In [None]:
import pandas as pd
from pandas.plotting import scatter_matrix
import matplotlib.pyplot as plt
import numpy as np
from sklearn.model_selection import StratifiedShuffleSplit

In [None]:
data = pd.read_csv('./datasets/housing.csv')

data.head()

In [None]:
data.info()

In [None]:
data['ocean_proximity'].value_counts()

In [None]:
data.describe()

In [None]:
data.hist(bins=50, figsize=(20,15))

In [None]:
def split_train_test(data, test_ratio=0.2):
    shuffled_indices = np.random.permutation(len(data))
    test_set_size = int(len(data) * test_ratio)
    train_indices = shuffled_indices[test_set_size:]
    test_indices = shuffled_indices[:test_set_size]

    return data.iloc[train_indices], data.iloc[test_indices] 
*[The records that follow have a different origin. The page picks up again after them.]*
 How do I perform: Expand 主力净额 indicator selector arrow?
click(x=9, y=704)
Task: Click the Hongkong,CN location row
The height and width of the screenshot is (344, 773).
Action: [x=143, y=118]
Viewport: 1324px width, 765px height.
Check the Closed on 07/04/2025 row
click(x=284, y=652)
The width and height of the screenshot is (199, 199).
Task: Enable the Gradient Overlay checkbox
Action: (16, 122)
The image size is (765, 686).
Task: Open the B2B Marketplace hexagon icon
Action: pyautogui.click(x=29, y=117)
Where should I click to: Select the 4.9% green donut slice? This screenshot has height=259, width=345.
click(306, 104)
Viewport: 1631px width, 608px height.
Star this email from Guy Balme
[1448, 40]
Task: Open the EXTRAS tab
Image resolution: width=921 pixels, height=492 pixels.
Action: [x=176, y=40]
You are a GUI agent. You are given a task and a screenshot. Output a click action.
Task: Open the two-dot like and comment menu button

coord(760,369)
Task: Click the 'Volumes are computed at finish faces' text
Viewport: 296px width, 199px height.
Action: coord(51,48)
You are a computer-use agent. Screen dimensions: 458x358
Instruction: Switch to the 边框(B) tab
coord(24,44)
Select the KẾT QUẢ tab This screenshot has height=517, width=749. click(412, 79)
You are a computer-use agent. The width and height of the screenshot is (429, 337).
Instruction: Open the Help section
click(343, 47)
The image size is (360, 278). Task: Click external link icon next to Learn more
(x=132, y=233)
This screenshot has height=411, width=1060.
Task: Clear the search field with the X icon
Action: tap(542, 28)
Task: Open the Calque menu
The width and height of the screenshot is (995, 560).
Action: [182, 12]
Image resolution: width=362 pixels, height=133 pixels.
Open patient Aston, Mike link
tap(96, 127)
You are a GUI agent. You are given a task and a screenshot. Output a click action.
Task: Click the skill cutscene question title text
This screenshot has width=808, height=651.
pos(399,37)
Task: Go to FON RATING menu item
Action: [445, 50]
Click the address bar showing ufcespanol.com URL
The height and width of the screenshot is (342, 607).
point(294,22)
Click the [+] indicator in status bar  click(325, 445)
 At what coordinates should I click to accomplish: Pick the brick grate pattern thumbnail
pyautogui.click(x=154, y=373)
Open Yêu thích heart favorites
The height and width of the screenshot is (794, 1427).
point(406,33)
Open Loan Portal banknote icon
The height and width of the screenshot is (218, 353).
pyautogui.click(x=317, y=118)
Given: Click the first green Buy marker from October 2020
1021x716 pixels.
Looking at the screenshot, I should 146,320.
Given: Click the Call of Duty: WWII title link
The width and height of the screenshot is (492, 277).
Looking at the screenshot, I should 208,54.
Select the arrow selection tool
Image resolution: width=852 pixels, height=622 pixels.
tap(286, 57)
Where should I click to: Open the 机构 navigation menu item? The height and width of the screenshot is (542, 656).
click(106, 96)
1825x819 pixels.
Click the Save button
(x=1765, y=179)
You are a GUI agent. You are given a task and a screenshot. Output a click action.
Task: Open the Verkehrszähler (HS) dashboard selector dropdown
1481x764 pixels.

train_set, test_set = split_train_test(data)


In [None]:
housing = data

In [None]:
housing['income_cat'] = pd.cut(
    housing['median_income'], 
    bins=[.0, 1.5, 3., 4.5, 6, np.inf], 
    labels=[1, 2, 3, 4, 5]
    )

In [None]:
housing['income_cat'].hist()

In [None]:
shuffle_split = StratifiedShuffleSplit(n_splits=1, test_size=.2, random_state=42)

for train_index, test_index in shuffle_split.split(housing, housing['income_cat']):
    strat_train_set = housing.loc[train_index]
    strat_test_set = housing.loc[test_index]

# check income category proportions
train_proportions = strat_train_set['income_cat'].value_counts() / len(strat_train_set)
test_proportions = strat_test_set['income_cat'].value_counts() / len(strat_test_set)
init_data_proportions = housing['income_cat'].value_counts() / len(housing)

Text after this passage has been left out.